In the wake of the current media uproar over beloved TV father Bill Cosby being mired in a sexual abuse scandal, the beloved TV figure whose scandal came before his has almost been forgotten. However, it's hard to think of 7th Heaven's Stephen Collins without being reminded of the child molestation allegations that were raised against him after a tape of Collins confessing to the crimes that was secretly recorded by ex-wife Faye Grant hit the media. Now, for reasons that will hopefully be explained during his extended interview with Katie Couric of 20/20, Collins is confessing to the allegations and apologizing for his actions in a surprising move that shines at least some light on his behavior.
No, I don't mean his behavior with regard to the three children he abused within the 20-year time span from 1973 to 1994. That is inexcusable and not the kind of thing that one can simply explain away. However, the part of Collins' statement to People that was of real interest was the part where he explained why he had not apologized directly to the victims of his horrific abuse.
I did have an opportunity to do so with one of the women, 15 years later. I apologized and she was extraordinarily gracious. But after I learned in the course of my treatment that my being direct about such matters could actually make things worse for them by opening old wounds, I have not approached the other two women, one of whom is now in her 50s and the other in her 30s.
Loathe though I am to ever agree with child molesters — there is no longer anything uncertain about the allegations, since, in Collins' own words, he "did something terribly wrong that I deeply regret" — I can see Collins' point in this instance. While it would have been a good form of closure for him to apologize directly to the victims whose lives he altered forever rather than to apologize to 20/20 or People, it would be both alarming and triggering for these women to suddenly be confronted by their abuser.
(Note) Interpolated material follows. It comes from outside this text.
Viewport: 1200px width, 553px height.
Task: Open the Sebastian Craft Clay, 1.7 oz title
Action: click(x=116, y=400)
After all, by this point they've locked the incident into the past and found a way to live around it, so the closure would be more for Collins' sake than for theirs if he approached them out of the blue. At least, given Collins' confession and apology, there's a chance that they might see it and decide for themselves whether they want to approach him for any sort of apology or closure. At least this way, it's their choice and not his.
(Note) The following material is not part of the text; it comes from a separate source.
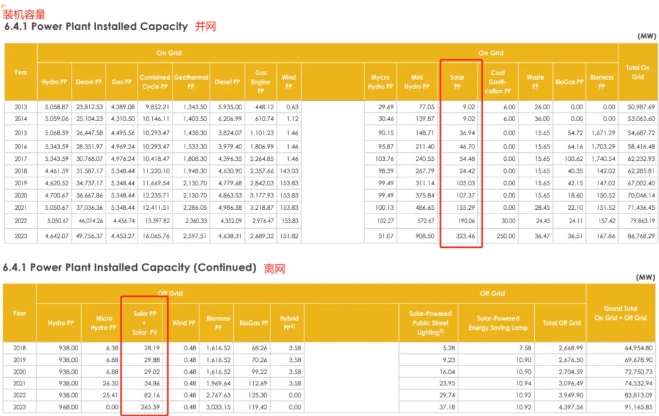Select the 2013 year row label
This screenshot has width=659, height=416.
point(21,106)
Of course, I'm not saying that Collins is being entirely self-sacrificing in this instance. The last time the actor truly made big headlines was when Collins' lawyer said he was having trouble finding work after the allegations went public, which is not exactly the note you want to end public opinion of you on. Admittedly, I'm a naturally cynical person, but I can't help but believe there is a degree of self-interest in Collins' desire to be open about the allegations and try to make amends with the victims and the public after 20 years.
Ultimately, we'll have to wait until Friday's 20/20 interview to get any more information about Collins' mind-set and judge for ourselves whether or not we feel his apology is genuine or even worthy of acceptance. Until then, at least we know where he stands.